The donating investigator specifically reports that Thy1-VChR1-EYFP mice derived from founder line 1 (Thy1-VChR1-EYFP line 1) exhibit exhibit medium and sparse labeling of EGFP at cortex, hippocampus (CA1, CA3 and dentate gyrus), thalamus, superior colliculus, inferior culliculus, brainstem and amydagala.
These Thy1-VChR1-EYFP line 1 transgenic mice may be useful for rapid control of motor behavior by addition or removal of light, for ex vivo and in vivo mapping of neural circuit connectivity and spatial distribution of neurons following illumination, or for fluorescent labeling of neural tissues.

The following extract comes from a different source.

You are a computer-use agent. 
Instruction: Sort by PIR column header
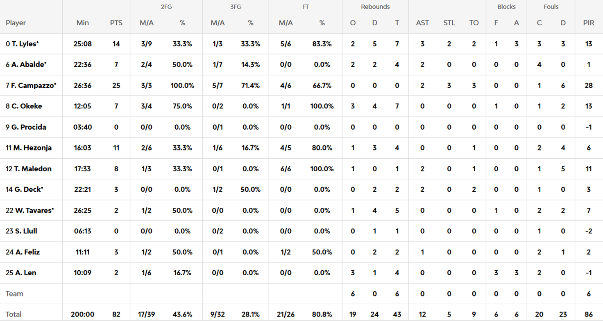point(589,23)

For transgenic mice from different founder lines (lines 4 and 8 [Stock Nos. 012344 and 012348, respectively]), the VChR1-EYFP fusion protein is efficiently targeted to the plasma membrane and is largely free of unwanted aggregation/retention within the endoplasmic reticulum (some intracellular VChR1 aggregation is reported within the lateroposterior thalamic nuclei). Also for lines 4 and 8, photoactivation is more effective with age at least out to 23 days of age: this age-dependent increase in the degree of photoactivation presumably results from higher levels of VChR1 expression during this time.

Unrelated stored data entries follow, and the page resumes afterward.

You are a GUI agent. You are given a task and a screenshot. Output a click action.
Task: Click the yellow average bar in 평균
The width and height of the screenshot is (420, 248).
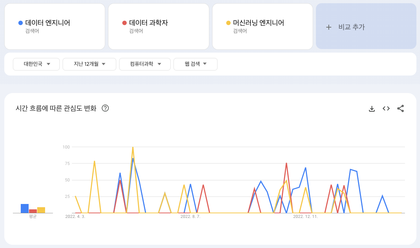(41, 210)
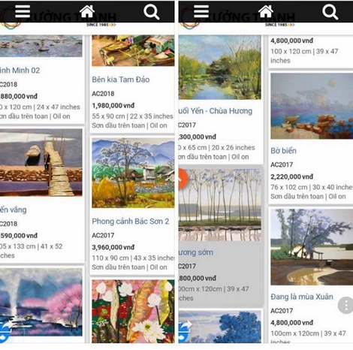View wooden pier painting thumbnail

(x=41, y=162)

The VChR1-EYFP fusion protein is composed of a synthetic, mammalian codon-optimized, red-shifted channelrhodopsin-1 derived from Volvox carteri (VChR1) fused in-frame with an enhanced yellow fluorescent protein (EYFP). Compared with ChR2, VChR1 is more light-sensitive and has a markedly (~70 nm) red-shifted action spectrum with a maximum at ~535 nm (green light). While VChR1 is quite effective in depolarizing and firing pyramidal neurons, its slow deactivation kinetics limit the ability to precisely control the timing of action potential firing. To accommodate the slower deactivation kinetics of VChR1, the time interval between photostimuli should be set to allow time for responses to fully recover between stimuli.
The bacterial opsins are retinal-binding proteins that provide light-dependent ion transport and sensory functions to a family of halophilic bacteria; and this VChR1 functions as a green light-driven cation channel that depolarizes the cell and causes action potentials. As such, illumination of VChR1-expressing neurons leads to rapid and reversible photostimulation of action potential firing/neural activity in these cells.

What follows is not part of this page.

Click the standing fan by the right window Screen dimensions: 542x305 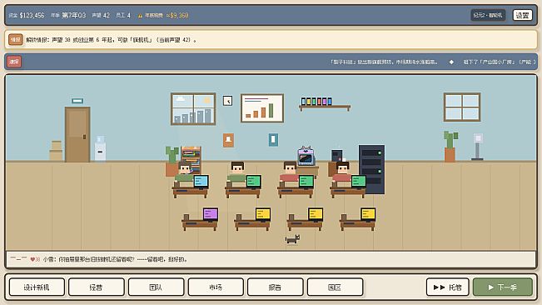pyautogui.click(x=477, y=147)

This optogenetic strain is one of many from the same transgene creator/donating investigator with light-inducible neurobiology applications; including
Thy1-ChR2-YFP line 18 (Stock No. 007612),
Thy1-ChR2-YFP line 9 (Stock No. 007615),
Thy1-eNpHR-YFP line 2 (Stock No. 012332),
Thy1-eNpHR-YFP line 4 (Stock No. 012334),
Thy1-vChR1-YFP line 4 (Stock No. 012344),
Thy1-vChR1-YFP line 8 (Stock No. 012348),
Thy1-mhChR2-YFP Line 20 (Stock No. 012350),
Prv-mhChR2-YFP Line 15 (Stock No. 012355),
ChAT-ChR2-YFP line 5 (Stock No. 014545),
ChAT-ChR2-YFP line 6 (Stock No. 014546),
VGAT-ChR2-YFP line 8 (Stock No. 014548),
and TpH2-ChR2-YFP line 5 (Stock No. 014555).